Multiple Hypothesis Testing
STA35B: Statistical Data Science 2
library(tidyverse)
options(pillar.print_min = 9) # to avoid annoying scroll behavior
knitr::opts_chunk$set(out.height = "100%")
theme_set(theme_bw() + theme(axis.text = element_text(size = 14),
axis.title = element_text(size = 16),
))
Other common sayings
- A broken clock is right twice a day.
- Torture the data until it confesses.
Motivating Example: Suppose a researcher compares 20 outcomes between a treatment and control group:
- anxiety score, sleep quality, blood pressure, cholesterol, concentration, and 15 more
For each outcome, they test at \(\alpha = 0.05\).
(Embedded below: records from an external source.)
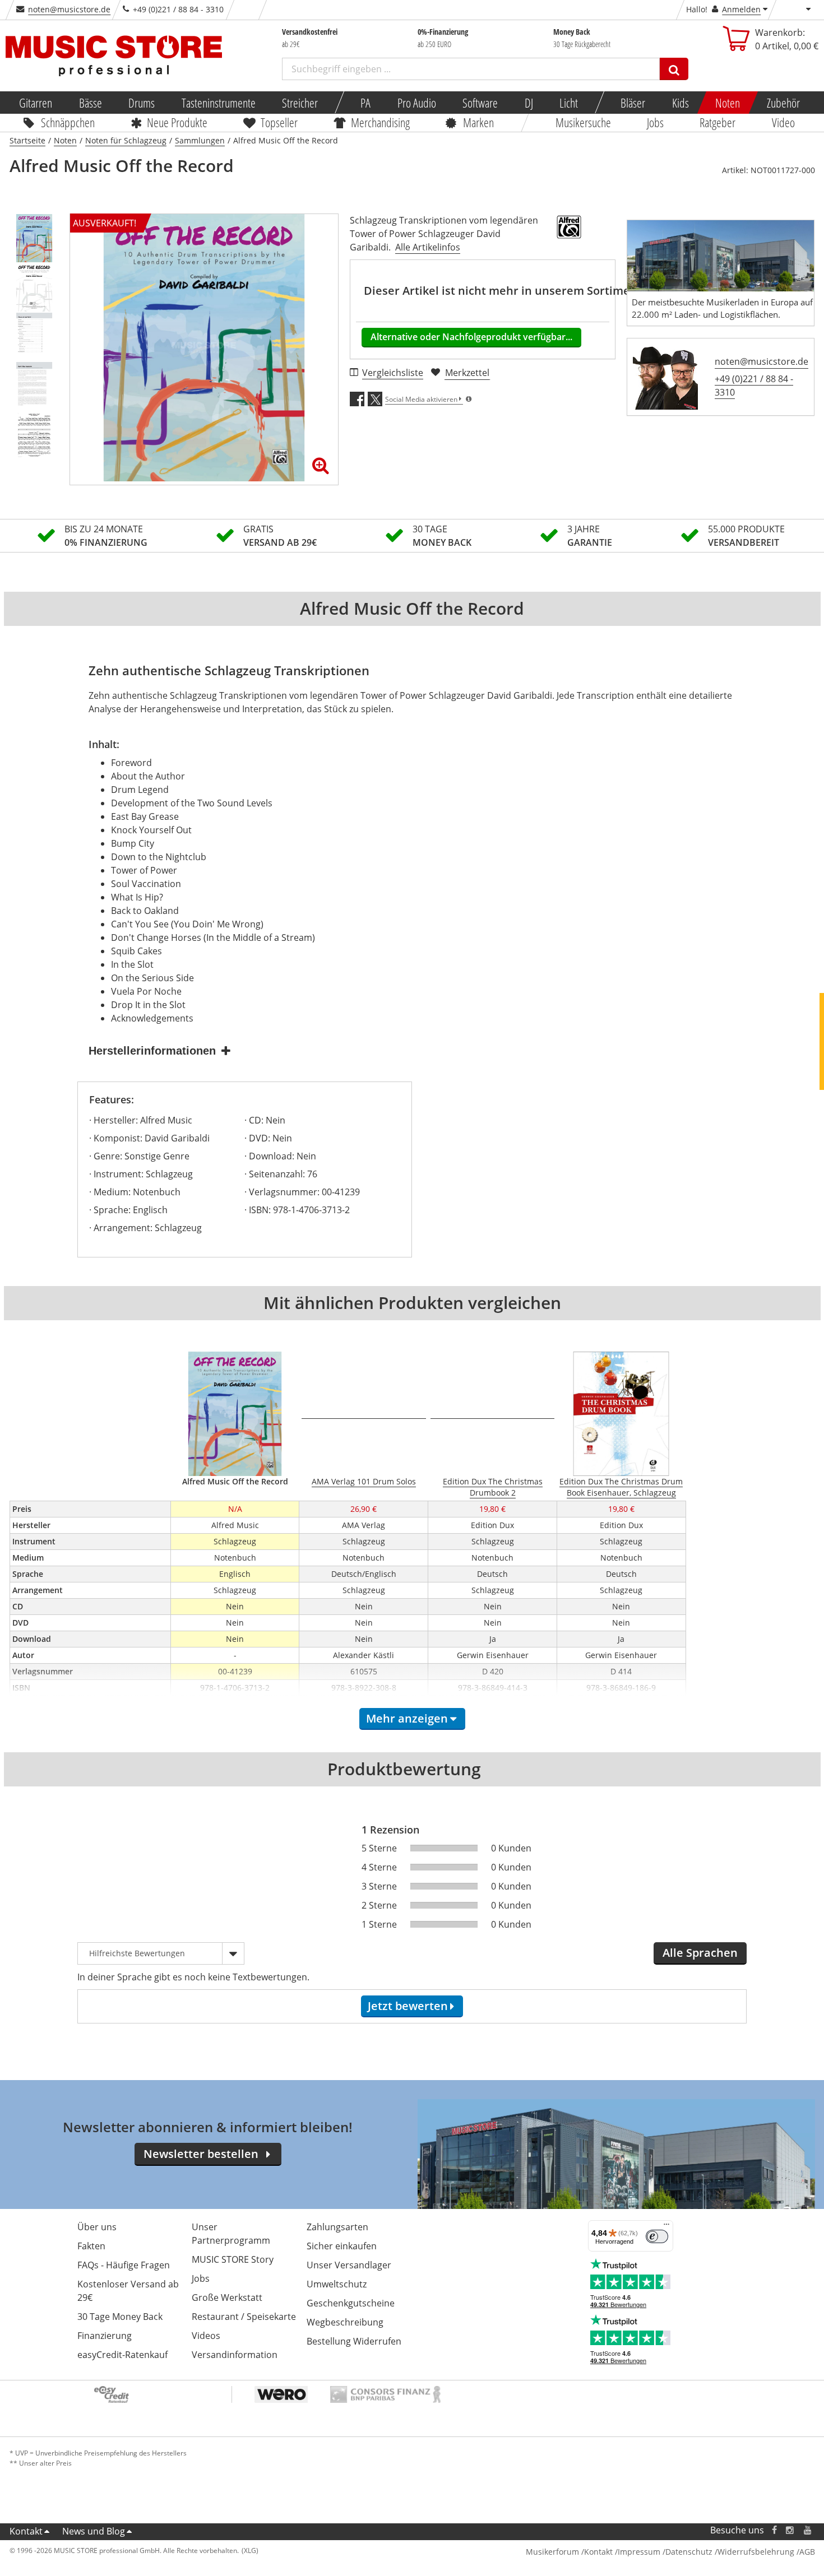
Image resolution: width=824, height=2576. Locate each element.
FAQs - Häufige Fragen (123, 2265)
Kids (680, 102)
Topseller (279, 122)
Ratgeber (718, 122)
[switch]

- If nothing truly differs, how surprising is one “significant” result?
One Test vs. Many Tests
If all \(m \geq 1\) null hypotheses are true and all \(m \geq 1\) tests are independent:
\[
P(\text{no false positives}) = (1 - \alpha)^m\\
\Longrightarrow P(\text{at least one false positive}) = 1 - (1 - \alpha)^m
\]
False Positive Risk With \(\alpha = 0.05\):
| 1 |
0.05 |
| 5 |
0.23 |
| 10 |
0.40 |
| 20 |
0.64 |
| 100 |
0.99 |
a_vec <- c(0.05, 0.005)
m_vec <- 1:800
fpr_fun <- function(m, a) 1 - (1-a)^m
my_df <- lapply(1:2, \(i) {
data.frame(α = a_vec[i], num_test = m_vec, false_positive_rate = sapply(m_vec, fpr_fun, a=a_vec[i]))
}) |> purrr::reduce(rbind)
my_df |>
ggplot(aes(num_test, false_positive_rate)) +
geom_line() +
facet_wrap(~α, labeller='label_both') +
labs(x='m (number of tests)', y='1 - (1-α)^m', title='False positive rate')
The problem is not a bad test. The problem is repeated opportunity for a false positive.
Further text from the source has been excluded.